Top of Recorded data

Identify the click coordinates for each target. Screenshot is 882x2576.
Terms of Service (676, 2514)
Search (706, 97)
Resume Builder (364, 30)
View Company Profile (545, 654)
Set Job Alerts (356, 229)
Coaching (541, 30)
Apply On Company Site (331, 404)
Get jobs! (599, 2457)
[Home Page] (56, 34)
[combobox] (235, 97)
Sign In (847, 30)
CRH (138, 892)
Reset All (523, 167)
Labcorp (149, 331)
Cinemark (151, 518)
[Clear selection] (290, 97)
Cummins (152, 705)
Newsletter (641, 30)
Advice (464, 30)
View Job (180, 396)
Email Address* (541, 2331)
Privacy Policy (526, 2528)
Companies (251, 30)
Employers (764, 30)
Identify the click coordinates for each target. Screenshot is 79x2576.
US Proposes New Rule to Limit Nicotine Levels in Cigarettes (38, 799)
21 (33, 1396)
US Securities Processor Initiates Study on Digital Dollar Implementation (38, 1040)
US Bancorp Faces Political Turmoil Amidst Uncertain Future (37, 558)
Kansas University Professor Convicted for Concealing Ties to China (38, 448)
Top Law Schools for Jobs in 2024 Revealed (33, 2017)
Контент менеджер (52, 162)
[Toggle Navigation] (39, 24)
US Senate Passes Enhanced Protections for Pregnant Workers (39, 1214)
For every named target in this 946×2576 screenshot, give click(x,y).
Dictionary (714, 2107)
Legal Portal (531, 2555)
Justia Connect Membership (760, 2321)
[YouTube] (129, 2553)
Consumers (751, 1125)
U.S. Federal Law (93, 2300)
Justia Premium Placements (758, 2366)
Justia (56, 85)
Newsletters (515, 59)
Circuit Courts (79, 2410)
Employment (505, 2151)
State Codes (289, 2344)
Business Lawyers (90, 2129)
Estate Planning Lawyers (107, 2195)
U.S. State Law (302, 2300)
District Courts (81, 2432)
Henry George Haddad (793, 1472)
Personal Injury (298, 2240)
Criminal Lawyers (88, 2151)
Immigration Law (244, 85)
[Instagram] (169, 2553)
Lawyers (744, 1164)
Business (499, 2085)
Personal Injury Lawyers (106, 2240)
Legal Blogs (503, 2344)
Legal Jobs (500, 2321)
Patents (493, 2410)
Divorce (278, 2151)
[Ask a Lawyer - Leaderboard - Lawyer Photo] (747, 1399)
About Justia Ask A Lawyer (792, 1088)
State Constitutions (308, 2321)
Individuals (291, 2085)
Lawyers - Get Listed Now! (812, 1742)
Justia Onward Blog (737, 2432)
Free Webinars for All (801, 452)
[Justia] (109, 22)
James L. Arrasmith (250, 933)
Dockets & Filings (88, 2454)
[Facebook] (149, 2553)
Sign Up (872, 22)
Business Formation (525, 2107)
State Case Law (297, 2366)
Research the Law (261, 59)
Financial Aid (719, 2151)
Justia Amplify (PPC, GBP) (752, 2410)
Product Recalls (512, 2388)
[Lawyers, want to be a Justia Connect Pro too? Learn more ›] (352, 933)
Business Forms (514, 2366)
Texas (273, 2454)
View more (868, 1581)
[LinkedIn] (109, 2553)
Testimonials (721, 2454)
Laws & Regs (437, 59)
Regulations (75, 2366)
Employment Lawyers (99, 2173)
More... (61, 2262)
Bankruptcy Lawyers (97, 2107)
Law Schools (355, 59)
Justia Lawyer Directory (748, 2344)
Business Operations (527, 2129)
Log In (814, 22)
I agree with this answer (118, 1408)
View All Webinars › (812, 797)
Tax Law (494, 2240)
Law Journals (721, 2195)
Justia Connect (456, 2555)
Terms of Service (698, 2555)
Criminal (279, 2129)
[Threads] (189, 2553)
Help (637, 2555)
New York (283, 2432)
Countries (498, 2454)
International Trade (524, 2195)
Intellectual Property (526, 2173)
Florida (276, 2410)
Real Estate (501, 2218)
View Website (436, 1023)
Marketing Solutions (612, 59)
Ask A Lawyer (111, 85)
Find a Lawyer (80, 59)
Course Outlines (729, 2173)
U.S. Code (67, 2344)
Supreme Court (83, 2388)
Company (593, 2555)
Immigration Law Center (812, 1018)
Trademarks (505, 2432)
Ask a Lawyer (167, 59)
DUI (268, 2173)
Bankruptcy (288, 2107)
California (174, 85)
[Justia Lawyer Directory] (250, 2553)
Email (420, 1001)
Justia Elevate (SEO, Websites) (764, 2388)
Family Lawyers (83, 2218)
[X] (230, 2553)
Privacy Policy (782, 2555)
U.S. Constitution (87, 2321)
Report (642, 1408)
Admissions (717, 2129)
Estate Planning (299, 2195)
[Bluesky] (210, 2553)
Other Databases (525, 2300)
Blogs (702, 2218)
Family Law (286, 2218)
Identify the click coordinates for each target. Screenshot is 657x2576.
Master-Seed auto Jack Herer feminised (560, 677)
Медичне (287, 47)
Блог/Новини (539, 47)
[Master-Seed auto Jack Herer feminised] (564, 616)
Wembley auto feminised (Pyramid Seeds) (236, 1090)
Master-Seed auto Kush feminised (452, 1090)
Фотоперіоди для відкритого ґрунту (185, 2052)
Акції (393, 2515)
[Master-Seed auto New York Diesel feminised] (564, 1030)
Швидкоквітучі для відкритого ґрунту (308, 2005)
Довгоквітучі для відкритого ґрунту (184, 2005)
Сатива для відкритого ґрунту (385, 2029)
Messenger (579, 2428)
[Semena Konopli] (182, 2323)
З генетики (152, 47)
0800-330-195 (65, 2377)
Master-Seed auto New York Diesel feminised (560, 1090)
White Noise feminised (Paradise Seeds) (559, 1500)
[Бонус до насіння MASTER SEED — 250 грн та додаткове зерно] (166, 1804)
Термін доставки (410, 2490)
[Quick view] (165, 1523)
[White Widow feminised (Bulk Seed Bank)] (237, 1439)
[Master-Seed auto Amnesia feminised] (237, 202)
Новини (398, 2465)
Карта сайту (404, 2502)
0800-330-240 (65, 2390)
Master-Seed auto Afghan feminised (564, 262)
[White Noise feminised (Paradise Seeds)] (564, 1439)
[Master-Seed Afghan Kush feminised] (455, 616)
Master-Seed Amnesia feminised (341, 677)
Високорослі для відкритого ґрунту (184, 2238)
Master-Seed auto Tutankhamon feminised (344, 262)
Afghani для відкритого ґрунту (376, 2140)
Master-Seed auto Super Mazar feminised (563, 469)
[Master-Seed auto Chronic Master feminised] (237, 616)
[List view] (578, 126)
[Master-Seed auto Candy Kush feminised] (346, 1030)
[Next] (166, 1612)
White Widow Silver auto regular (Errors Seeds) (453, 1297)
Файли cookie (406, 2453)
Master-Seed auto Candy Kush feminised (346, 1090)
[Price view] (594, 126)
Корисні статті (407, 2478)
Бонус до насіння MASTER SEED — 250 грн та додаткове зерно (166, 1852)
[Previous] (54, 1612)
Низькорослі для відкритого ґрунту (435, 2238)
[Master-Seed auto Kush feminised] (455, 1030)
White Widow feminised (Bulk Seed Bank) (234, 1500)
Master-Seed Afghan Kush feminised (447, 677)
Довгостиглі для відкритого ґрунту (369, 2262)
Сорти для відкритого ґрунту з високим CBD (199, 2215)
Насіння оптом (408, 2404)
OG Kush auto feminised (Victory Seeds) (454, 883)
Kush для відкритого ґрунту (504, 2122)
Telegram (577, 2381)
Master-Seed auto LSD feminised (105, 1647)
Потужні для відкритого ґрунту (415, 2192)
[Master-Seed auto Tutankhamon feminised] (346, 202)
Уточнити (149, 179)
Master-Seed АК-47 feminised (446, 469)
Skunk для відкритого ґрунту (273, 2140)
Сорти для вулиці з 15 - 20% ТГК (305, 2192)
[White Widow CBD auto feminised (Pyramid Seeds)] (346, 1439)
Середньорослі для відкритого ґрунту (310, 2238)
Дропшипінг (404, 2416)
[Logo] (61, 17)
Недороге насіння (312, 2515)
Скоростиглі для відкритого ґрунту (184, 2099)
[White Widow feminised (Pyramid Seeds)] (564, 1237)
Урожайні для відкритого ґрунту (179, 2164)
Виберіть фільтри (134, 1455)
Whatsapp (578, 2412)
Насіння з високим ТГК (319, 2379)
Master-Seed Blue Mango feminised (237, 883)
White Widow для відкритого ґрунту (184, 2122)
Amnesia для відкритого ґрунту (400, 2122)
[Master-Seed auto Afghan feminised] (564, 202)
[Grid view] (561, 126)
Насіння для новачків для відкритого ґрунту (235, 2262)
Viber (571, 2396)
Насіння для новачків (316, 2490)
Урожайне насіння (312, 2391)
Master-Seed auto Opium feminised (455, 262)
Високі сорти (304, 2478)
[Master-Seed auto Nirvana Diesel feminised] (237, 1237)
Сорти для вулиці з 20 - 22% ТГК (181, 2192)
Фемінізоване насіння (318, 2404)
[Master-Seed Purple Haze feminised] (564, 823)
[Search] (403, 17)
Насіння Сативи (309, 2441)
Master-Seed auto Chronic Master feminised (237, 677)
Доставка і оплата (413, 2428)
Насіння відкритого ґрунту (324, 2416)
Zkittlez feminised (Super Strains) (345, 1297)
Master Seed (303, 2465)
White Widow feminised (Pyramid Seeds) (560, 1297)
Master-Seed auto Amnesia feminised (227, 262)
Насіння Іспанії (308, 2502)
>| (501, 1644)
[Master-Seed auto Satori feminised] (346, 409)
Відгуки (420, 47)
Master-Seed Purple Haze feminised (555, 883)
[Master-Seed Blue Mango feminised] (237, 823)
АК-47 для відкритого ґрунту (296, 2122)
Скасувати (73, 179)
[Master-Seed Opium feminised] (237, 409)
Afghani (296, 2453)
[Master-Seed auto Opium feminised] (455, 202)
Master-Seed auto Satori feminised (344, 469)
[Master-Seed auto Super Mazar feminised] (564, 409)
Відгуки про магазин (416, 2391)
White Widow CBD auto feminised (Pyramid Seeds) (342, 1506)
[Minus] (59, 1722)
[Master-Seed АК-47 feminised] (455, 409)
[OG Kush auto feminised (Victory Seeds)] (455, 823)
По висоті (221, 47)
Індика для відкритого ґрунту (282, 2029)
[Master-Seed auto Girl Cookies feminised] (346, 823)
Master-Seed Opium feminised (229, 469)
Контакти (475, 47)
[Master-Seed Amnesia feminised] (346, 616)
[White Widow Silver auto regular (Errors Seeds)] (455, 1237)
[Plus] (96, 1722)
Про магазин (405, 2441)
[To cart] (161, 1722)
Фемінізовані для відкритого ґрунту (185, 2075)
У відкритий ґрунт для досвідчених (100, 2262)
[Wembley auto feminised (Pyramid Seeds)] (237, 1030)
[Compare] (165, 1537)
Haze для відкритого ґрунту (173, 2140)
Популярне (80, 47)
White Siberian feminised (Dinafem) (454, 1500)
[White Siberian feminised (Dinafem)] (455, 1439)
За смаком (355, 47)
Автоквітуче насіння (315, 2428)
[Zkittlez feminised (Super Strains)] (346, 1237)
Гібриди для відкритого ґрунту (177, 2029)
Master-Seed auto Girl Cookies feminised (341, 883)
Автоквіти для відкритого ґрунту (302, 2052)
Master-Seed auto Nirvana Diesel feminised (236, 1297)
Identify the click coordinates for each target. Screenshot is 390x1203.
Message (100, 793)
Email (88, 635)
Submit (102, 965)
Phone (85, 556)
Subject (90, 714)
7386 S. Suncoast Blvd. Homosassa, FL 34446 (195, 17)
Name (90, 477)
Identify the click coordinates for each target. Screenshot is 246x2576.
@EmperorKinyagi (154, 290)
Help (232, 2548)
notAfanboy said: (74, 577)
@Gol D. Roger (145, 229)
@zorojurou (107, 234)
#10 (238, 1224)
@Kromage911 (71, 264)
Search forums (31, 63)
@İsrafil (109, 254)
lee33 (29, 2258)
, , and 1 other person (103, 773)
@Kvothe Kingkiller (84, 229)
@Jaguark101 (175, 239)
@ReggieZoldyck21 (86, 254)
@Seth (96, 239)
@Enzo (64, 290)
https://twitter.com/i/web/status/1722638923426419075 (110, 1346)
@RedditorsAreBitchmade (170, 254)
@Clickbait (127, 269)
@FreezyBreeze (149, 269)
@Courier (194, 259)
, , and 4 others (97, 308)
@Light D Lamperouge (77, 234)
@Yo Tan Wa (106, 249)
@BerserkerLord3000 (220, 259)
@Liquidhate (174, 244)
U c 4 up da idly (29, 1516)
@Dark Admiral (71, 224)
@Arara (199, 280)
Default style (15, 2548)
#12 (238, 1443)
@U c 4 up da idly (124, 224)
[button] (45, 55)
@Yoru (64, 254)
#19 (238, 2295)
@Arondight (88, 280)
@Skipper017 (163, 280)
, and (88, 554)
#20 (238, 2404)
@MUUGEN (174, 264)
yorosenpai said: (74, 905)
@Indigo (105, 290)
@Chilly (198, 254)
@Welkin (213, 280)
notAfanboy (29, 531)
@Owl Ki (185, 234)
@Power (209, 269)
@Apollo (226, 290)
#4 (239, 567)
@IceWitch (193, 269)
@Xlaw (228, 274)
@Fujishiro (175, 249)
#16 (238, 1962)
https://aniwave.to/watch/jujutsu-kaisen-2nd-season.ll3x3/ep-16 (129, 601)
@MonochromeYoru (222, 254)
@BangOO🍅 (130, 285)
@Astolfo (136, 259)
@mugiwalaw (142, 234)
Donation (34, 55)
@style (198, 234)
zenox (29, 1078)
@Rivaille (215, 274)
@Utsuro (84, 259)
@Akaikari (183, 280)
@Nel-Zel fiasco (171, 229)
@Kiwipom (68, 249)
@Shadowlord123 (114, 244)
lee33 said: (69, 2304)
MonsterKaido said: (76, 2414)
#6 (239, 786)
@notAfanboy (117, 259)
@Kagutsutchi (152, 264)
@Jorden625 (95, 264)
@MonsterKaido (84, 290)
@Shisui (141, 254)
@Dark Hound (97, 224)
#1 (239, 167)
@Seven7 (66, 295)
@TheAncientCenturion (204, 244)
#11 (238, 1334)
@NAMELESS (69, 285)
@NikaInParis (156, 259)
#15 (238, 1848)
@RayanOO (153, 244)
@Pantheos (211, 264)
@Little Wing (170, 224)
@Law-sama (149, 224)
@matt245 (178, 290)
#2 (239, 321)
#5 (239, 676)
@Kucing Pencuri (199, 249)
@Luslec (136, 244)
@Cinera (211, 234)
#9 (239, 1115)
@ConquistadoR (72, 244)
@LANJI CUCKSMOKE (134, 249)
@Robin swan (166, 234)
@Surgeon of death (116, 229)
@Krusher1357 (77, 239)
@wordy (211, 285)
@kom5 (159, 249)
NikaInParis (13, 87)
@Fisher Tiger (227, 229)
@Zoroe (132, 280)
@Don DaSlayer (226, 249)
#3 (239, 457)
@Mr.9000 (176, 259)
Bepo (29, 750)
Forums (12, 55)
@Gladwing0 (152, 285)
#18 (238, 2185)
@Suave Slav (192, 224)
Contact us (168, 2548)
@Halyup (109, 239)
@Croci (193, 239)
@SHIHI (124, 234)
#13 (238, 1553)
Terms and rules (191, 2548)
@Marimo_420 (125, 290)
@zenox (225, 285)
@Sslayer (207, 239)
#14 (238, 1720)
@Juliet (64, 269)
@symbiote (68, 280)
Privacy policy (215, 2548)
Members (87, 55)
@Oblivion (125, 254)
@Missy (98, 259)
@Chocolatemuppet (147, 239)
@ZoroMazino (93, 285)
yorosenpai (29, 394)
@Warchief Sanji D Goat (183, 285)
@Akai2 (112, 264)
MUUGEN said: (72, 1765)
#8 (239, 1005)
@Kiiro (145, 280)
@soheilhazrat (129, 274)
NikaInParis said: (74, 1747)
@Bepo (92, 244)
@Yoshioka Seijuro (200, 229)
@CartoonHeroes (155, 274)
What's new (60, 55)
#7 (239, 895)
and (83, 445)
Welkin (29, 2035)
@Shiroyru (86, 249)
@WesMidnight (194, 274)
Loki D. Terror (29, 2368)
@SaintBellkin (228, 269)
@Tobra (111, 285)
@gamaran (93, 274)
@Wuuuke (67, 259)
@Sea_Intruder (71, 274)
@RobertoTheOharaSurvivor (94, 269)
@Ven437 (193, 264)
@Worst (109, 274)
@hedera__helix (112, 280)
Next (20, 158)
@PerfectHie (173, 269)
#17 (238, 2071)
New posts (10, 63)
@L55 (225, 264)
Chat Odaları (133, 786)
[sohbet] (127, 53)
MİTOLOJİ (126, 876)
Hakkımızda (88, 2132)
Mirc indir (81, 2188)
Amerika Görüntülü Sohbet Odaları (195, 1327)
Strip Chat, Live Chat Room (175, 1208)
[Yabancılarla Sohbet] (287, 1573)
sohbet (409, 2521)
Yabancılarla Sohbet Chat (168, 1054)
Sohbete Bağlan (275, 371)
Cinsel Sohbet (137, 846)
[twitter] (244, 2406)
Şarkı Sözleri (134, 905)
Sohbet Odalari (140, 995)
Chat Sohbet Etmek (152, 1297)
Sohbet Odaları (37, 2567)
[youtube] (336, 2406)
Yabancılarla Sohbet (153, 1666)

Bottom of Recorded data

» Task statement: List every line above that contains the word "Satori".

» Answer to this problem:
[Master-Seed auto Satori feminised] (346, 409)
Master-Seed auto Satori feminised (344, 469)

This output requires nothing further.